What to produce: Find every line in the records that contains the string "will" and copy each one in full, treating uppercase and lowercase as different.

####

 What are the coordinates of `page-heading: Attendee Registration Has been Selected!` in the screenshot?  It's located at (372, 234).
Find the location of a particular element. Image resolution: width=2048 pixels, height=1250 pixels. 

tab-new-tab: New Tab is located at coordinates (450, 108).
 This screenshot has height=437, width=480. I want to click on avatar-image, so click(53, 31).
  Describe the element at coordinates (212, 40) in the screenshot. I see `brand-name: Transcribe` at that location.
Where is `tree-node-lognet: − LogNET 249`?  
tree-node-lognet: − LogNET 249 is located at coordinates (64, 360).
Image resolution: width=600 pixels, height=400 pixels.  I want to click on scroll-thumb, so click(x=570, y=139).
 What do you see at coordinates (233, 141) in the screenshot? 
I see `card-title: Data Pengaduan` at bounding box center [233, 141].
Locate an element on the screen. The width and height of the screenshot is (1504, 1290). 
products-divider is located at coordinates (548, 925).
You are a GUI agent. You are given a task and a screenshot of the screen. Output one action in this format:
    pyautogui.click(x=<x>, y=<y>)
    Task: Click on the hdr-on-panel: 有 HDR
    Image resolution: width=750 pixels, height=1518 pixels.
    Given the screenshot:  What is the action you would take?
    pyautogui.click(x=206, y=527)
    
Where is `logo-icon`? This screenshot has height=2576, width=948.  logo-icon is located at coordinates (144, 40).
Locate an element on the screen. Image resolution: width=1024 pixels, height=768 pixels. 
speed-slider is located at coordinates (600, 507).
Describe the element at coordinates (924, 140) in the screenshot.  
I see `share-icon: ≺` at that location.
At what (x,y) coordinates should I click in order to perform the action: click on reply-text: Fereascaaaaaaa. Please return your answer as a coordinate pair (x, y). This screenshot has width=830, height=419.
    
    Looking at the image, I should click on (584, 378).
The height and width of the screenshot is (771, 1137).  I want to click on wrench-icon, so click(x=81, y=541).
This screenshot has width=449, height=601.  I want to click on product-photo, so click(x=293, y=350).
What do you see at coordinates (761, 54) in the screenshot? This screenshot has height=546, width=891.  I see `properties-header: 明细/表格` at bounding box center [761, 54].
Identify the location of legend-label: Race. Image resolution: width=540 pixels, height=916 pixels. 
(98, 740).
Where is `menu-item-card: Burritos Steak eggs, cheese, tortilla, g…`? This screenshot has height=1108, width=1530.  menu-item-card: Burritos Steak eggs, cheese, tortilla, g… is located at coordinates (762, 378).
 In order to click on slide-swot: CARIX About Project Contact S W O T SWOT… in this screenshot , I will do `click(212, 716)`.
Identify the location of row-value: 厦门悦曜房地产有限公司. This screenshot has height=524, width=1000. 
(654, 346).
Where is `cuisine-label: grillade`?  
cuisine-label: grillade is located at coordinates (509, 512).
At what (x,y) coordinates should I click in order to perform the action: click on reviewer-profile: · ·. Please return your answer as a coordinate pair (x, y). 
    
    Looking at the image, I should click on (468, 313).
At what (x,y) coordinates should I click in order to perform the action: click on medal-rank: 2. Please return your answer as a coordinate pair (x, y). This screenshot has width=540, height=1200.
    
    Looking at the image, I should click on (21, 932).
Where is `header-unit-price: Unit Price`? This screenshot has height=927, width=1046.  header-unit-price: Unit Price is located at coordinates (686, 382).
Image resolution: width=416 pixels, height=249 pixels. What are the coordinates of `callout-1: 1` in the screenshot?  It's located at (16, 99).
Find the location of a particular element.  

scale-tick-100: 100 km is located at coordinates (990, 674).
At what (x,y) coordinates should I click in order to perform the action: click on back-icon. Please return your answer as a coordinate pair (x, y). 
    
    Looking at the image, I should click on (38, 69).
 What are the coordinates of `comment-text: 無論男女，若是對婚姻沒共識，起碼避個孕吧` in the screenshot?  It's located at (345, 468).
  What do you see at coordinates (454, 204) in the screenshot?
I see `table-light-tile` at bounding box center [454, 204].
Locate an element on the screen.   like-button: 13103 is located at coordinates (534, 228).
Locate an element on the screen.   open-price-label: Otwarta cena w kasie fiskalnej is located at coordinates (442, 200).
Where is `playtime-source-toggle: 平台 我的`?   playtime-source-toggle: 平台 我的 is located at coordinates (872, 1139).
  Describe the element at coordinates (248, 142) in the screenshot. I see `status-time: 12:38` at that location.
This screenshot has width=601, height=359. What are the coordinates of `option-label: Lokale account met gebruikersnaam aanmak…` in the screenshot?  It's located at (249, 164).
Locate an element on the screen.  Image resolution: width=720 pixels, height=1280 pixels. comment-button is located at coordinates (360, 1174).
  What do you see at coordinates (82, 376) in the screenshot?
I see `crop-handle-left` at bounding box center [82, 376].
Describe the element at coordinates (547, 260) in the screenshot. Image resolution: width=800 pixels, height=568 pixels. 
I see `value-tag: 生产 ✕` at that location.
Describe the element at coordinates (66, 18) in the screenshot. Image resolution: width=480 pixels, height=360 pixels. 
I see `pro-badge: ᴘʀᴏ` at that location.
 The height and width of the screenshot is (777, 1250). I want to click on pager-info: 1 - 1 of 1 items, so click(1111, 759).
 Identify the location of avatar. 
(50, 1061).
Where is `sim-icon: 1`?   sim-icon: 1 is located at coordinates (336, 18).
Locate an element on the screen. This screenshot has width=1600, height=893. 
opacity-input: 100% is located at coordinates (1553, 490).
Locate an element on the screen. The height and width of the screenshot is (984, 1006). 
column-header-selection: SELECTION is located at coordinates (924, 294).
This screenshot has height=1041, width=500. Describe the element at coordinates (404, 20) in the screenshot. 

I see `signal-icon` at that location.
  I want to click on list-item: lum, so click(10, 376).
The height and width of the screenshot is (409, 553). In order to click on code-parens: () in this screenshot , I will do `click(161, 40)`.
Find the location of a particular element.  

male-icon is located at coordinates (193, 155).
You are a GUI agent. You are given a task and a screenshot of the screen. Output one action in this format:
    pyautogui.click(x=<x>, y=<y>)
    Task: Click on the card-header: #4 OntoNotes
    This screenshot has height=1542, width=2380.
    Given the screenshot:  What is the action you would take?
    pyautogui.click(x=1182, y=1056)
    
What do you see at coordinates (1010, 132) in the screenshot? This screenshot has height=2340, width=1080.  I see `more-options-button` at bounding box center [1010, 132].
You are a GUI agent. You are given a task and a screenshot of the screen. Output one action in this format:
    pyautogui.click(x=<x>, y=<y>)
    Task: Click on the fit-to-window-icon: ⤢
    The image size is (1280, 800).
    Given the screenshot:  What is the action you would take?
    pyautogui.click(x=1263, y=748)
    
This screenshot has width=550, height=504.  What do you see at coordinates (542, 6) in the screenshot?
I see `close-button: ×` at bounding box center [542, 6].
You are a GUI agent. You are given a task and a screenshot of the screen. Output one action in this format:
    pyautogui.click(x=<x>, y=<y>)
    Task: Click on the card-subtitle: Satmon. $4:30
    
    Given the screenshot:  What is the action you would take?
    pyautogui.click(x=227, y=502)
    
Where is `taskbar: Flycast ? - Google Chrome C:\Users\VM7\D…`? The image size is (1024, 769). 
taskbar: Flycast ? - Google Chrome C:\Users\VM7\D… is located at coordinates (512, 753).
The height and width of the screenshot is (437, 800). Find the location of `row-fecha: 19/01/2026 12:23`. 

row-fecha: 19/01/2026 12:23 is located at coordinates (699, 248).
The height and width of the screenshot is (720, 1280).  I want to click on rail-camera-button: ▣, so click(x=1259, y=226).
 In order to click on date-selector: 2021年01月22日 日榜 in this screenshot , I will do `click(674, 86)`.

####

Response:
 In order to click on slide-swot: CARIX About Project Contact S W O T SWOT… in this screenshot , I will do `click(212, 716)`.
The height and width of the screenshot is (409, 553). In order to click on code-parens: () in this screenshot , I will do `click(161, 40)`.
 In order to click on date-selector: 2021年01月22日 日榜 in this screenshot , I will do `click(674, 86)`.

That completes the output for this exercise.